Yemek bitince, verilen işaretle, halk fener alayı halinde ellerinde meşaleler, Atatürk’ün önünden geçtiler. Bu arada, halkın “Tülü Kabak” dediği “Debbağlar” da geçerken, Atatürk’ün büyük keyif aldığı görüldü.
Ertesi gün, 7 Şubat 1923 de Atatürk’ün halka Paşa Cami’sinde hitap edeceği duyuruldu. Bu arada, Atatürk’ün yaverleri, halkın soru sormasını, bu soruları kimlerin soracaklarını, tespit etti. Millet tarihte ilk defa bir devlet başkanına soru soruyor, cevap alıyordu.

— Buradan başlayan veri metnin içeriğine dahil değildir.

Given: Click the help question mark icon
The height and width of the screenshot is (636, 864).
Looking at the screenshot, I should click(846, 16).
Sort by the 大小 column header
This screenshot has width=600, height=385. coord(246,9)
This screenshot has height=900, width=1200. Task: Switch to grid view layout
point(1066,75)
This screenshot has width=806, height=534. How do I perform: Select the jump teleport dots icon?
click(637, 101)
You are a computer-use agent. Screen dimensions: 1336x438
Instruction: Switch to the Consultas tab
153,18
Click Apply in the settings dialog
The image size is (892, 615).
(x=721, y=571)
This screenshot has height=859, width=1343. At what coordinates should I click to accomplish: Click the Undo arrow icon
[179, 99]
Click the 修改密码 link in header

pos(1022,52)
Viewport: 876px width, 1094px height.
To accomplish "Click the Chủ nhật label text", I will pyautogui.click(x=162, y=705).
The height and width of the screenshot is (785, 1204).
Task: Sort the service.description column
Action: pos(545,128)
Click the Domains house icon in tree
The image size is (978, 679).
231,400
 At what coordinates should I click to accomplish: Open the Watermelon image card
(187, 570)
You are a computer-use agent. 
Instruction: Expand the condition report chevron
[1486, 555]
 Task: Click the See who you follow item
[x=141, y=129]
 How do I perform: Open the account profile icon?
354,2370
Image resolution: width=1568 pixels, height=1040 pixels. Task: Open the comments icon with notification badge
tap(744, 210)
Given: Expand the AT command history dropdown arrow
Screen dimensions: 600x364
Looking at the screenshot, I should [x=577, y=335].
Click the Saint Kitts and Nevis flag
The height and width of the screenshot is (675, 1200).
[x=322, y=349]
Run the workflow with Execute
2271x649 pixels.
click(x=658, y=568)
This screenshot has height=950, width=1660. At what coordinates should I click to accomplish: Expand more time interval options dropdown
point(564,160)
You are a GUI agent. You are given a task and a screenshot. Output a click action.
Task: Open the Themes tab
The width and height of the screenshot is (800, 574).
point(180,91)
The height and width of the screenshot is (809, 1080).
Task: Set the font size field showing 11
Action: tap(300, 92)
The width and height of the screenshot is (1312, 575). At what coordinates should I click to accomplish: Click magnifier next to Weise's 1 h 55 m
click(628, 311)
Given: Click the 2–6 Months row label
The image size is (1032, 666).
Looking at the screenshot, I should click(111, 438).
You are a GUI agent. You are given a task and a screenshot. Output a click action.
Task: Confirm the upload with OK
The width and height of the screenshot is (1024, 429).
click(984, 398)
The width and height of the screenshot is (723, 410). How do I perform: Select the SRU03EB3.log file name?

7 Şubat 1923 günü Atatürk minbere çıkarak Zağnos Paşa Cami’sinde toplanan halka şöyle hitap etti.
“Ey millet, Allah birdir. Şanı büyüktür. “Allah’ın selâmeti, atıfeti ve hayrı üzerinize olsun. Peygamberimiz Efendimiz, Cenâb-i Hak tarafından insanlara hakâyik-i diniyyeyi tebliğe me’mur rasûl olmustur. Kanun-u Esâsîsi, cümlemizce malûmdur ki, Kur’anı Azumissan’daki nusustur. İnsanlara feyz vermiş olan dinimiz, son dindir. Ekmel dindir. Çünkü dinimiz akla, mantığa, hakikate tamamen tevâfuk ve tetâbuk ediyor. Eğer akla, mantığa, hakîkate tevâfuk etmemiş olsaydı, bununla diğer kavânin-i tabiiyye-i ilâhiyye beyninde tezad olması icab ederdi. Çünkü bilcümle kavanin-i kevniyyenin menbaı Cenab-i Haktır.
Arkadaşlar! Cenab-ı Peygamber mesaisinde iki dâra, iki hâneye mâlik bulunuyordu. Biri kendi ikâmet eylediği hânesi, diğeri din işleriyle iştigal buyurduğu Allah’ın evi idi. Kendi husûsi işlerini kendi evinde görür, âmmenin, ummetin hizmetini de Allah’ın evi olan câmi-i şerîf’te ru’yet eylerdi. Biz de hazret-i peygamber’in usûlune ikdida ederek, milletimize tealluk eden husus için şu Beytullah’ta toplandık. Şimdi Hazret-i Allah’ın huzurundayız. Bunu bana müyesser eden Balıkesir’in dindar ve kahraman insanlarına arz-i şükran ederim. Çok memnunum ve bu vesile ile büyük bir sevâba nâil olacağımı ümid ediyorum.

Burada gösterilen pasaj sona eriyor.